Why is the set method in my custom Redis session store being triggered twice?

Question

I am developing a web application using NestJS, Passport, express-session, and I've implemented custom session management using Redis (ioredis). I've noticed that the set method in my custom RedisStore is being triggered twice for a single user session creation, and I cannot figure out why this is happening. All other methods are triggered only once.

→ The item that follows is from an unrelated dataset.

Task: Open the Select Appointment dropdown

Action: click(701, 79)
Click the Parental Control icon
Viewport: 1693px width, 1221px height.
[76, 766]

I have a LocalAuthGuard that extends AuthGuard('local') from @nestjs/passport, which is used for authentication:

import { ExecutionContext, Injectable } from '@nestjs/common';
import { AuthGuard } from '@nestjs/passport';

@Injectable()
export class LocalAuthGuard extends AuthGuard('local') {
  async canActivate(context: ExecutionContext) {
    const result = (await super.canActivate(context)) as boolean;
    const request = context.switchToHttp().getRequest();

    await super.logIn(request);
    return result;
  }
}

My session is configured as follows in the bootstrap function:

app.use(
    session({
      name: 'dekada_session',
      store: new RedisStore(redisService),
      secret: 'keyboard cat',
      resave: false,
      saveUninitialized: false,
      rolling: false,
      cookie: {
        maxAge: 3600000,
        secure: false,
        sameSite: 'lax',
        httpOnly: true,
      },
    }),
  );

This is the simplified version of set

set(sid: string, session: SessionData, callback?: (error?: any) => void): void {
  console.log('set');
  const ttl = 3600;
  this.redisService.getClient().setex(`sess:${sid}`, ttl, JSON.stringify(session), (error) => {
    callback(error);
  });
}

Despite sending only one request from Postman, the set method is logged twice, indicating its being called twice. This happens during the login process, where a session should be created only once. I verified that the serializeUser and deserializeUser methods of Passport are called only once, and the same applies to the canActivate method in my LocalAuthGuard.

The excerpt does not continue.